Schneider is only the latest of dozens of physicians arrested and tried by federal prosecutors over their pain medication prescribing practices in recent years. With the DEA and Justice Department prosecutors asserting that they know best medical practices and willing to arrest doctors whose practices they disagree with, the field of pain relief medicine has been plagued by the tension between the imperatives of pain relief and those of drug control.
Schneider and his lawyers want the government out of the doctor's office. "This case is an effort by the federal government to define and regulate the practice of medicine masquerading as a criminal prosecution," wrote Schneider's legal team, which includes nationally known specialists. "This case should not be about whether Dr. Schneider fell short of the standard of care for certain patients, but whether he engaged in the legitimate practice of medicine."
Schneider's medical conduct should be a matter for the state medical board, not the federal criminal apparatus, the lawyers wrote. "All of the accusations against Dr.

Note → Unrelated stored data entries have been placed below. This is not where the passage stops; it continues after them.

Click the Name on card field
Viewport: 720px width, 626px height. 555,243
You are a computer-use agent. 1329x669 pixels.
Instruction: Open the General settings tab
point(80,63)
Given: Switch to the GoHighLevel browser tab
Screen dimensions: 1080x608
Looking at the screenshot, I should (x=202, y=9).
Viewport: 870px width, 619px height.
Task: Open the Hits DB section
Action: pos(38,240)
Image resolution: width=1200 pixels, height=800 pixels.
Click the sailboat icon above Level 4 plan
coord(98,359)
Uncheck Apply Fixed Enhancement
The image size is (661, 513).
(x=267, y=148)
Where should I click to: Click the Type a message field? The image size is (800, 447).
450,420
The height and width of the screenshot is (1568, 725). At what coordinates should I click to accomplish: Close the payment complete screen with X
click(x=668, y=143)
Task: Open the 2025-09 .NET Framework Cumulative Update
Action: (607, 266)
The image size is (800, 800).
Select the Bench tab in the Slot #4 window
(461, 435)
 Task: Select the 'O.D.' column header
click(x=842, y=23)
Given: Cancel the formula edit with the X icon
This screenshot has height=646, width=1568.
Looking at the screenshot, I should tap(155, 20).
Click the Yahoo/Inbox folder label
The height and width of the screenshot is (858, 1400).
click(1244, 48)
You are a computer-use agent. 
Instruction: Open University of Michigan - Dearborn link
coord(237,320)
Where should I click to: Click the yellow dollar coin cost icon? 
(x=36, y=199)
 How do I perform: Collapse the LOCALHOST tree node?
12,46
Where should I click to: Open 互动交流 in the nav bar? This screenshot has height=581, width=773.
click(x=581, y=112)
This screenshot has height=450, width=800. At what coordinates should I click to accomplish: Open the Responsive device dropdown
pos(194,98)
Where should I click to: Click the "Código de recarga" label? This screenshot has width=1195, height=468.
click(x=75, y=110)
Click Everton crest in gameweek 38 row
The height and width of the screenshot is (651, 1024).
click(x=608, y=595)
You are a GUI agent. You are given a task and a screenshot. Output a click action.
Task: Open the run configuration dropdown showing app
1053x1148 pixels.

Schneider and Ms. Atterbury [Mrs. Schneider] revolve around matters of medical science, professional judgment, and evolving standards of practice. However, by seizing on widespread ignorance and hysteria surrounding the use of opioid analgesics in the treatment of chronic pain, the government has endeavored to shoehorn these matters, which bear no relevance to criminal culpability, into the rubric of drug dealing and health care fraud. With regard to the charges related to the Controlled Substance Act ('CSA'), the sole question should be whether Dr. Schneider was a drug dealer 'as conventionally understood.' Instead, the government confounds this question with irrelevant facts and improper standards."
The CSA is unconstitutional on its face as "impermissibly vague" when it comes to providing guidance for physicians and as applied in this particular indictment, the lawyers argued. "As applied in the Indictment, the CSA fails to adequately and meaningfully inform physicians of what conduct is proscribed, largely because such conduct is arbitrarily and unilaterally determined by enforcement authorities lacking knowledge and expertise with respect to issues of medical science and ethics."
No word yet on when a ruling on the motion is expected. But the direct attack by the federal government's drug war apparatchiks on pain doctors and the patients they serve has now provoked a counterattack aimed right at the drug war's jugular vein.